=== TUGAS SINGKAT A ===
Berdasarkan kutipan tentang karya queer di Indonesia di bawah, jelaskan dalam satu sampai tiga kalimat mengapa para politikus berlomba-lomba mengampanyekan sikap “anti-LGBT”.
=== TUGAS SINGKAT B ===
Lanjutkan kutipan tentang karya queer di Indonesia di bawah, dimulai setelah kalimat terakhirnya.

=== KUTIPAN YANG DIBERIKAN ===
Indonesia punya sejarah kekerasan yang panjang terhadap LGBTQIA, atau sering kali disebut queer.
Transgender di Aceh mengalami kekerasan oleh aparat kepolisian, para politikus berlomba-lomba mengkampanyekan “anti-LGBT” untuk mendulang suara dari masyarakat heteronormatif, belum lagi pemberitaan-pemberitaan di media yang masih bias dan penuh prasangka terhadap queer.
Pada saat yang sama, karya-karya seni populer yang membicarakan tentang queer juga semakin sering bermunculan, meskipun belum banyak.
Di film, terdapat film panjang The Sun The Moon and The Hurricane karya Andri Cung yang mengisahkan proses coming of age laki-laki homoseksual. Ada pula film pendek dan dokumenter seperti Emak dari Jambi karya Anggun Pradesha tentang transgender, dan Calalai: In Betweenness karya Kiki Febriyanti yang membahas lima gender masyarakat Bugis.
Sastra Indonesia pun punya Norman Erikson Pasaribu dengan Sergius Mencari Bacchus dan Clara Ng dengan Gerhana Kembar.
Namun, apa itu sebenarnya karya queer? Apakah identitas seksual mempengaruhi gaya penulisan dan pemilihan bahasa seseorang? Bagaimana bahasa Indonesia yang tidak mengenal gender berpengaruh terhadap karya penulisan yang queer?

=== DATA YANG DIBERIKAN ===
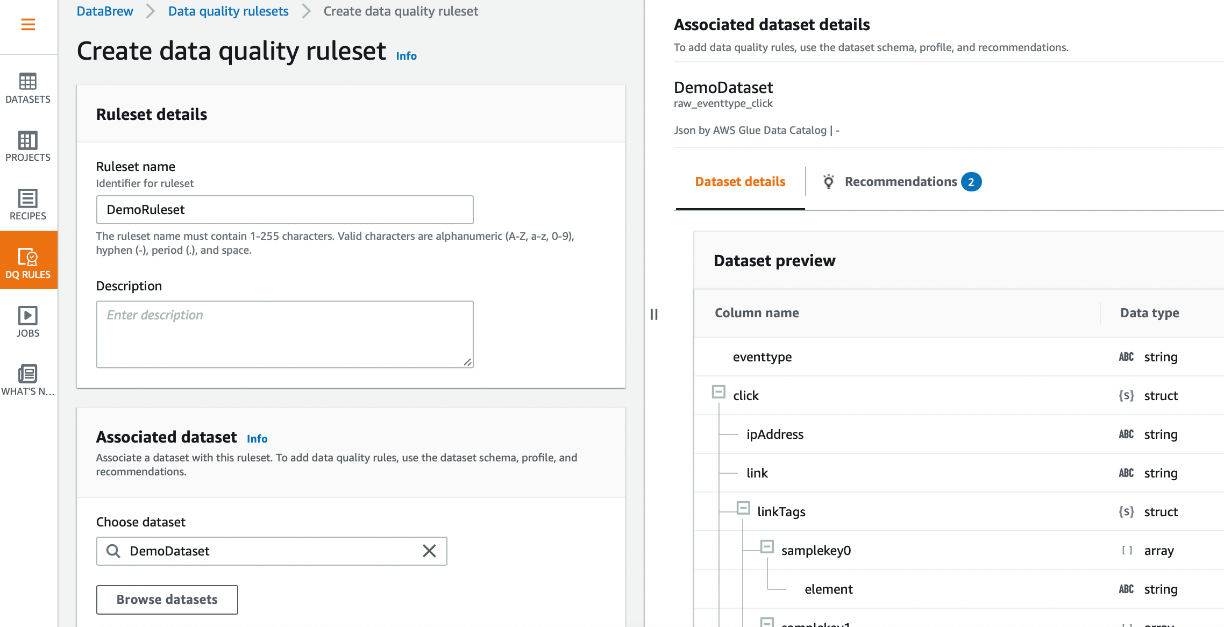Switch to the Recommendations tab

coord(900,182)
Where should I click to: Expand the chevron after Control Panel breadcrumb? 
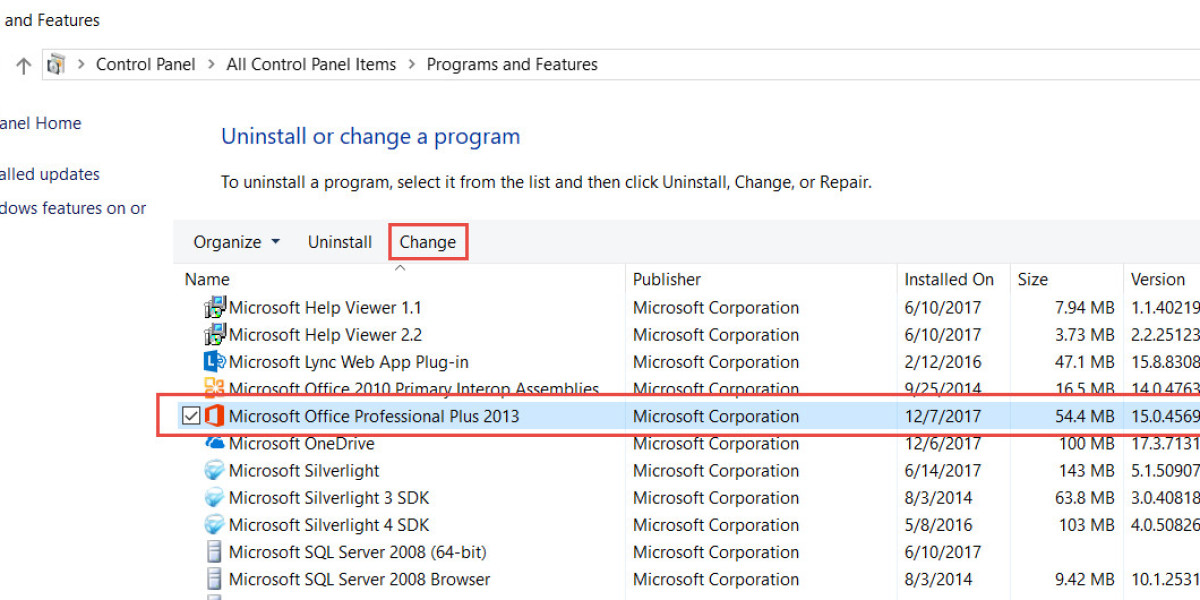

=== JAWABAN TERTULIS A ===
Para politikus berlomba-lomba mengampanyekan sikap “anti-LGBT” untuk mendulang suara dari masyarakat heteronormatif.

=== JAWABAN TERTULIS B ===
Dalam diskusi bertema “Fluid Identity and Writing” yang diadakan oleh JILF (Jakarta International Literary Festival) pada 22/08/19, Hendri Yulius, penulis buku Coming Out, dan Akhil Katyal, penyair India, mengekspresikan pendapat dan pengalaman mereka sebagai penulis queer.
“Kata ganti yang genderless menyediakan ruang bagi penulis untuk mengekspresikan aspek-aspek tertentu dalam queerness,” ujar Hendri, yang juga menamatkan studi di bidang gender dan kajian budaya di Universitas Sydney.
“Penulis queer Indonesia suka memberikan elemen kejutan pada tulisannya. Mereka menggunakan kata ‘ia’ dan ‘dia’ untuk menceritakan kisah asmara antara dua kekasih. Mindset pembaca yang heteronormatif akan menganggap kisah tersebut terjadi antara seorang perempuan dan laki-laki. Barulah di akhir cerita penulis mengungkapkan kedua karakter tersebut adalah laki-laki atau perempuan,” lanjut Hendri.
Berbeda lagi ceritanya dengan bahasa Hindi yang melekatkan gender bahkan pada objek-objek mati. “Kursi itu perempuan, meja itu laki-laki. Kereta itu perempuan, sementara pesawat adalah laki-laki. Kamu bisa menganalogikan kisah asmara dengan dua kursi, yang berimplikasi sebagai hubungan asmara sepasang queer,” ujar Akhil yang juga termasuk dalam penulis “International Writing Fellow” pada International Writing Programme 2016.
Bagaimana Mendefinisikan Karya Queer?
Mengklasifikasikan sebuah tulisan sebagai karya queer tak mudah. Pembaca juga perlu memerhatikan konteks sosial budaya dari tulisan itu sendiri.
Akhil yang menulis dalam bahasa Inggris membacakan puisinya yang berjudul “But Who Will Take Care of You in Your Old Age” dan meminta pengunjung untuk menentukan apakah puisi tersebut queer atau tidak.
“But who will take care of you
in your old age?”
is the only question my parents ask that actually stumps me.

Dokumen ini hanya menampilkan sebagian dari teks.